Gas Powered Games made some good stuff in the past but after they lost Dungeon Siege, I think their decline was inevitable. They are decent developers but the games they have made have suffered from a lack of, to be totally honest, good branding. Nobody gave a shit about Demigod, Supreme Commander etc. not because they were bad games (they weren't), but because they weren't promoted enough to achieve success, and had no compelling story/characters/presentation to suck wide audiences in. Yeah, there are a bunch of nerds out there who know what Total Annihilation is, but that pedigree means nothing to most people.

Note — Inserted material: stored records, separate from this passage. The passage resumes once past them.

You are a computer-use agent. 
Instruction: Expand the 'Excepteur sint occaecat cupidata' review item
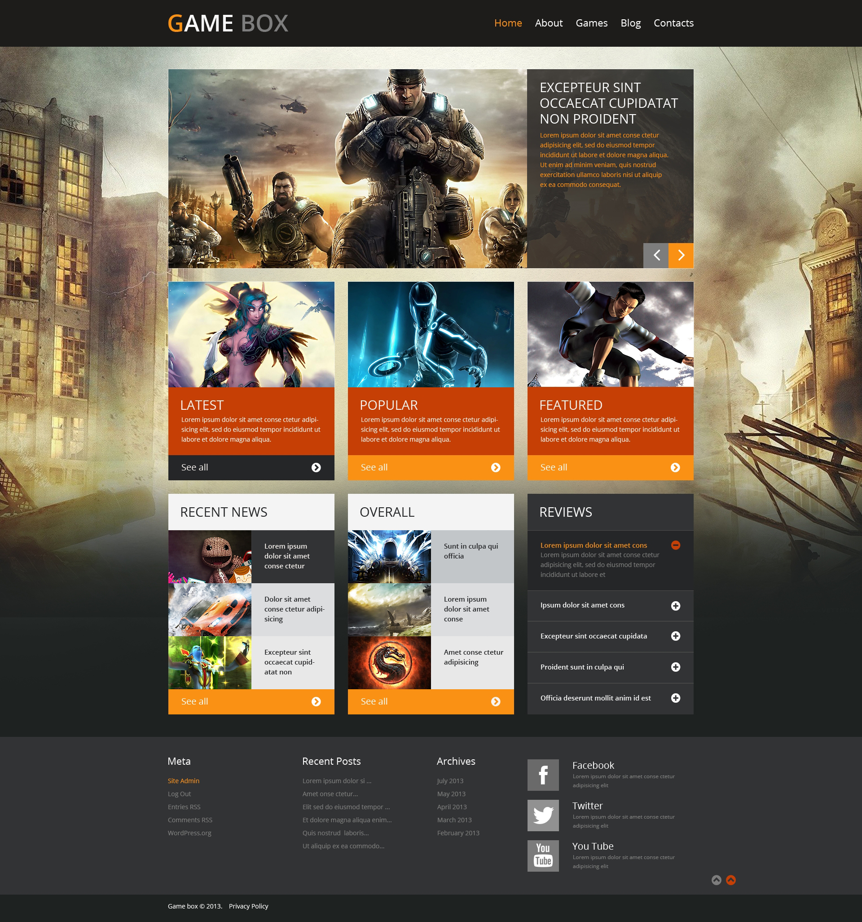pos(675,635)

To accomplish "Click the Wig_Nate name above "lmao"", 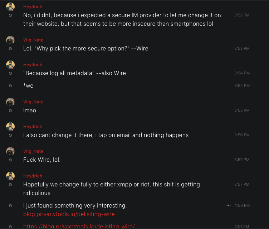I will click(33, 102).
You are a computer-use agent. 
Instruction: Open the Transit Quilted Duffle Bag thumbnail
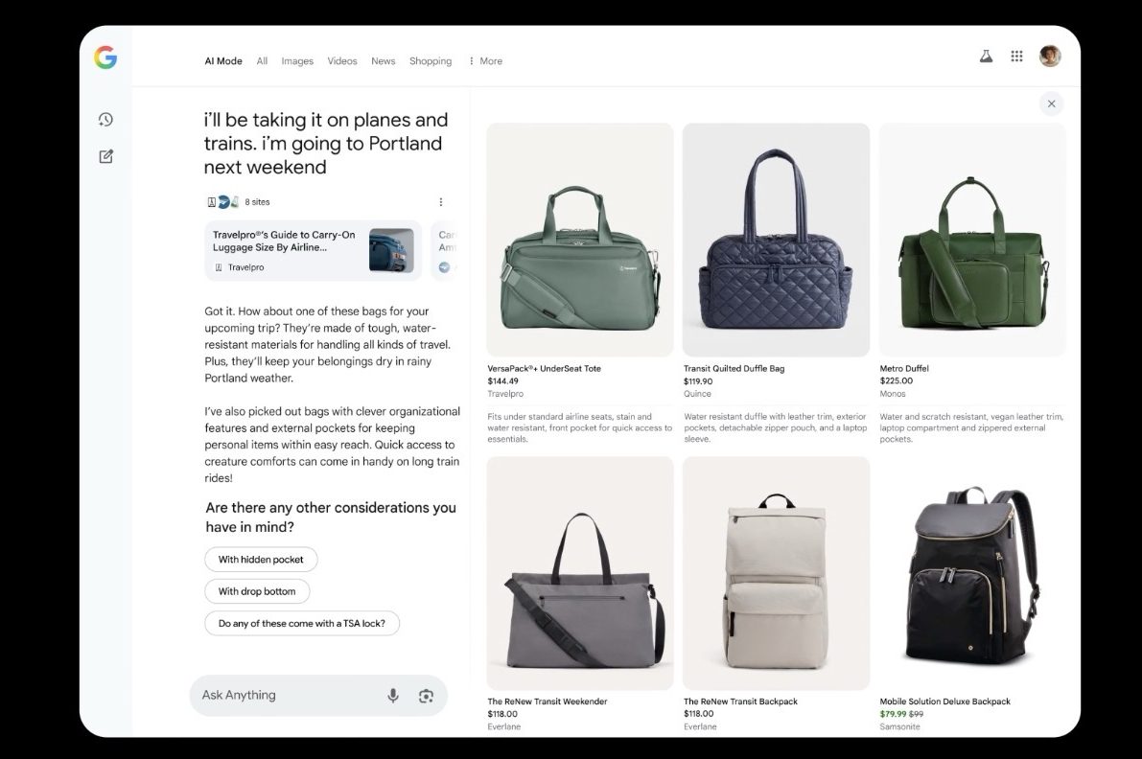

Strategy games do sell, however, you need to either be Blizzard (StarCraft/Warcraft) or have some sort of gimmick (Company of Heroes has graphics that look like a first-person shooter! Total War has huge historic armies!) or some other big IP to back you (Warhammer). That, or you make niche games for small audiences on a low budget (Paradox). Maybe that wasn't obvious at the time but GPG had none of that (and they killed what loyalty they gained with SupCom when they released SupCom 2).

I can honestly say that Gas Powered Games should have just sucked it up and started making licensed titles. If they came out with a Lord of the Rings/Batman/LEGO/whatever the fuck game, at least they wouldn't have to resort to... this really sad, pathetic thing they're doing.